04 June 2025

2500th Post

 No, I do not suffer from delusions. I enjoy them entirely.
Porridger’s Almanack (Breakfast of Ganglions)

Why tonality as such should be thrown out for good I can’t see.
Why it should always be present I can’t see.
— Chas Ives

I haven’t always posted to the blog consistently, nor would I make so bold as to claim that when I do post, the content is always substantial and necessarily of general interest, and yet here we are, 2500 posts to date. My hopes then may have been better than my expectations, but my career has not exactly soared in the interval. I am composing better and better, I believe. Indeed, considering that my life may well have ended in November of 2018, I am mostly glad to be around to compose at all, especially pleased that I got to complete White Nights. I find it of interest poking around the blog not least because it serves me as a remembrancer especially of items since forgotten.
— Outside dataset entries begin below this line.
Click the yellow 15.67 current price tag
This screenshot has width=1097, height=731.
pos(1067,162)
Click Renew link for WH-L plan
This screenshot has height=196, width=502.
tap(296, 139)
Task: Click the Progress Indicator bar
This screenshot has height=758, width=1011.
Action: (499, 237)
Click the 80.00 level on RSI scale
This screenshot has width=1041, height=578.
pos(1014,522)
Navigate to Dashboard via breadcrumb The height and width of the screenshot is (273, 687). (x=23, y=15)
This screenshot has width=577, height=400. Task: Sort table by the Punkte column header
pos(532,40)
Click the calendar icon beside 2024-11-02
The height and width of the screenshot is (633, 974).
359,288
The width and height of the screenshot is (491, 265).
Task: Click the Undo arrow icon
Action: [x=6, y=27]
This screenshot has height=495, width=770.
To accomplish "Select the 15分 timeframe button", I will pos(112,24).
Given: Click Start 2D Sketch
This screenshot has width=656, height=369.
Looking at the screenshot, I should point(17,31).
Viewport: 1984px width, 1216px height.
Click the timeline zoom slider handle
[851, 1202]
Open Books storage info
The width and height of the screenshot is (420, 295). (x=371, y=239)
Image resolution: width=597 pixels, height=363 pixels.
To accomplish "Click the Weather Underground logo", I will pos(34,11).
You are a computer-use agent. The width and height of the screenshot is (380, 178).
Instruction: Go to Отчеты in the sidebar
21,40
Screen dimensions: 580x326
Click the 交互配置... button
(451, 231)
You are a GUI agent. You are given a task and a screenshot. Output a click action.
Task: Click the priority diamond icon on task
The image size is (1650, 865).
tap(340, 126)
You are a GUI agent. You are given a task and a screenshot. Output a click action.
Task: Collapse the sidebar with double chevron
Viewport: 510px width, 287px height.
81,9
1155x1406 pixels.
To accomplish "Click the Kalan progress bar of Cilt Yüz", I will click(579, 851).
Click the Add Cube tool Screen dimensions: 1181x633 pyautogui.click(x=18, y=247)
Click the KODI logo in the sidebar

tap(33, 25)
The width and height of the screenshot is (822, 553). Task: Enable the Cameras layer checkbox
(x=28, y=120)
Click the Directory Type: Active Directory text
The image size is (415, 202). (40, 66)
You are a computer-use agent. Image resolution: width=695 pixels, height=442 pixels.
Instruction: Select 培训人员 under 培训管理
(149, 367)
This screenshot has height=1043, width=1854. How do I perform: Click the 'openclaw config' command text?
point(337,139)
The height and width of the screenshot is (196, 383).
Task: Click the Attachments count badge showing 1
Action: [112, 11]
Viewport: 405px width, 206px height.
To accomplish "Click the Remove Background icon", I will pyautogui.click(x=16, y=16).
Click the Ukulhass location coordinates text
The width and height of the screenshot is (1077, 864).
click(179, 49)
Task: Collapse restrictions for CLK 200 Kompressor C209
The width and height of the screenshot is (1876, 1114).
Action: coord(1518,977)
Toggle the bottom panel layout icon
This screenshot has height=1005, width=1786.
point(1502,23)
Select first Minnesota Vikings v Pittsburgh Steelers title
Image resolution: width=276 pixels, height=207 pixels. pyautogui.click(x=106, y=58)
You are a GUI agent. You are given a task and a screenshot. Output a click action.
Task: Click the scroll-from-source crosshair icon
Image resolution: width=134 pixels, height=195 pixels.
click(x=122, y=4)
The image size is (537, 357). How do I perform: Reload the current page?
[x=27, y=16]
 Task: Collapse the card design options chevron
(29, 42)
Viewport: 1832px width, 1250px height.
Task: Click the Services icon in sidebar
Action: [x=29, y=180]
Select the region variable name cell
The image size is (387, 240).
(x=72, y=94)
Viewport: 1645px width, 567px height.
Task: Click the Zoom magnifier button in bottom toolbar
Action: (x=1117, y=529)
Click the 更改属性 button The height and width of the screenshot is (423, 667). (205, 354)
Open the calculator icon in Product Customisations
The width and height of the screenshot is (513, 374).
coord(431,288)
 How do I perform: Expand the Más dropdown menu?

For instance, I formed the impression that I did not much post about Triad until we so christened the group. so it rather tickles me to find myself having written in this post, for instance, of [t]he as-yet-unnamed composer-conductor choral concern.

Obviously I’m looking forward to Paul Carlson’s première of Petersburg Nocturne on Saturday, and the CRWE concert Sunday (we shall hear what Matt may say, or not, viz. Henningmusick.)

I chuckle in mild surprise that I myself may be the source of the phrase Amorphous and Forward-Looking.

Today was an enormous landmark, truly, in that the Henning Ensemble rehearsed for the first time as this new sextet. We rehearsed:
Nostalgia Ain’t What It Used to Be
Down Along the Canal to Minerva Road
Dark Side of the Sun
Fantasia on a Theme by Rahsaan Roland Kirk

The rehearsal went splendidly, and we’ve booked a number of rehearsals as well as a date to propose for a concert at the Library.


1 comment:

Cato said...

Thanks for the thoughts! And Saturday with The Petersburg Nocturne cannot come fast enough!